Morceau de concert
A principios del siglo XX, el trompista Henri Chaussier (1854-1914) contaba con cierto reconocimiento debido a su amplia calidad en la composición y su particular habilidad en el también llamado corno francés. A partir de la invención de un nuevo tipo de trompa de válvulas que había presentado, conocida como “Cor Chaussier”, Saint-Saëns compuso Morceau de concert para trompa en octubre de 1887.

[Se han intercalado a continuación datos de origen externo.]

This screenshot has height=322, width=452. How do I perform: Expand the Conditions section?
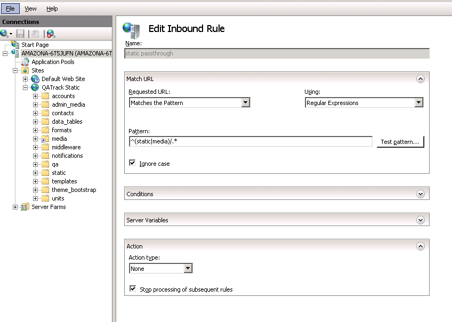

Si bien la idea original era demostrar todas las posibilidades técnicas y amplitud que ofrecía este nuevo mecanismo, ese mismo objetivo representa una exigencia en el mismo sentido para quien la interprete. De esta manera, Saint-Saëns trabajó en ciertas cuestiones musicales para con ello simplificar la composición y facilitar su interpretación.
La arquitectura de la composición se encuentra en un solo movimiento continuo, el cual se divide en tres secciones distintas: la primera de ellas un Allegro moderato, al que le sucede un Adagio y que termina con Allegro non troppo.
Como resultaría una obviedad, el francés dedicaría la partitura al trompista. El compositor volvería a la partitura para terminar una versión para trompa y orquesta, como la que se presenta en la sala de conciertos. En total, compuso tres, una para arpa y otra para violín y orquesta.